▶ **WORK INSTRUCTIONS**
In the article on driving for value, where was the executive management team spending the evening when the then Director of Manufacturing proposed his idea?

▶ **DOCUMENT EXCERPT**
________________________
Driving for ‘value’

- www.ft.lk

 Great ideas need landing gear as well as wings. So, before I would build a wall, I would ask to know what I am walling in or out.
Ideas are everything and the rest is housekeeping. Let us remember that ideas are one thing but to convert it to value is another. This is one main reason why several organisations face the problem of converting boardroom decisions into execution at the sharp end of the business.

Execution
The lack of mechanisms to drive ideas converting them to business value is as important as the ideas themselves. Management by Objectives (MBOs), Key Performance Indicators (KPIs) or Key Result Areas (KRAs) are some of such business mechanisms that help cascade decisions into business concepts, strategies and actions with accountability and ownership.Nalin Jayasuriya (seated third from left) with the Managers of IDLC, Dhaka (a leading leasing and finance company in Bangladesh), where he was engaged last week to carry out training for them
The problem is that it is the ambitions and desires of the people that fuel these mechanisms such as KPIs, etc. Several organisations struggle with execution, not with the potential of generating ideas.
I recall a great example of such a business idea when I was Director Human Resources at Smithkline Beecham (known currently as GSK). Well, the setting was where our ‘flagship’ brand Panadol was facing mild competition from several producers of generic and branded Paracetamol tablets.
One evening, while the executive management team was enjoying a relaxed informal evening over drinks at the Colombo Rowing Club, the then Director of Manufacturing suddenly sprung a great idea, i.e., ‘to pack 1,000 un-punched, un-blistered Panadol 500 mg tablets per small cylinder and offer to dispensing medical doctors at reduced prices.
________________________
▶ **INPUT DATA**
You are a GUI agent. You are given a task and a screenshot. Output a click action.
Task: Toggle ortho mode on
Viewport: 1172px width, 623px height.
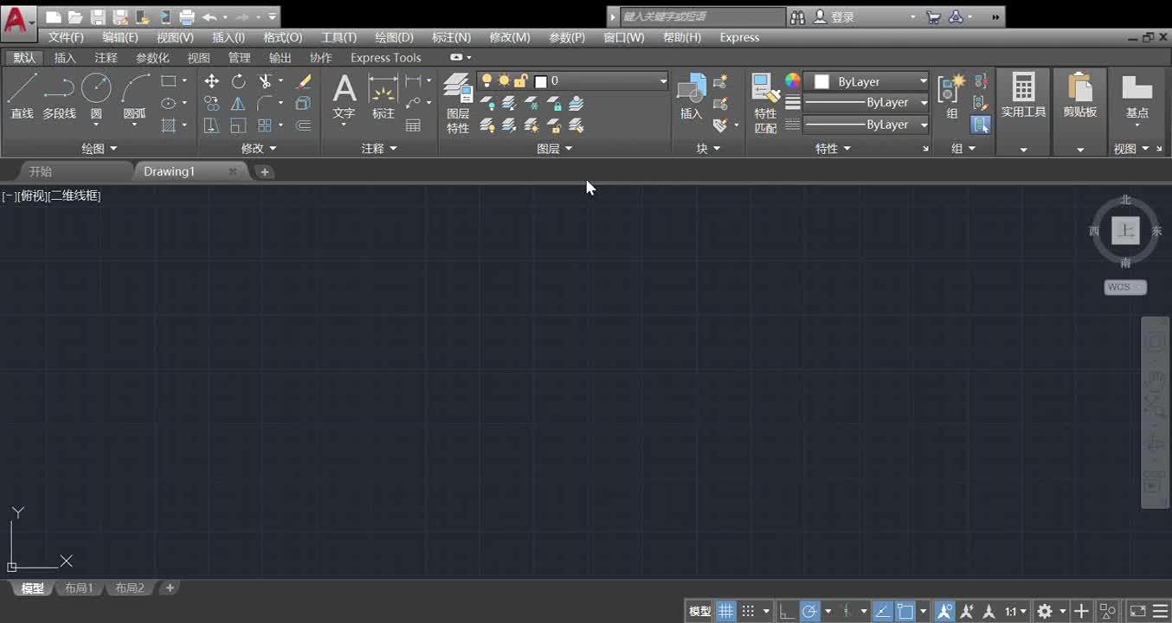(786, 611)
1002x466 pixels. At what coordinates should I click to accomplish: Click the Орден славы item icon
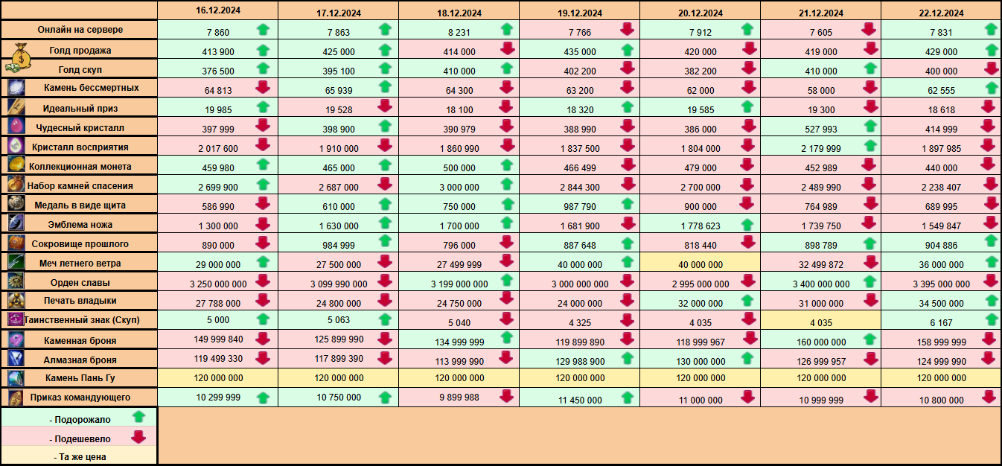point(16,281)
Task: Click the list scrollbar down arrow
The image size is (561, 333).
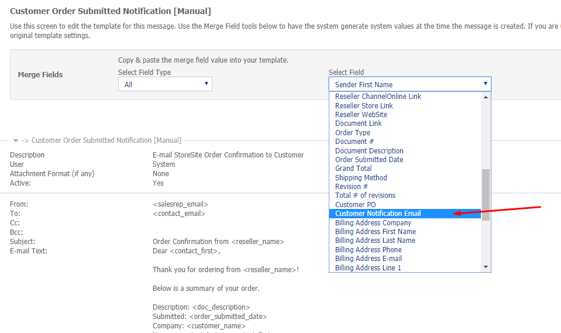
________________________
▶ **SOLUTION**
At the Colombo Rowing Club.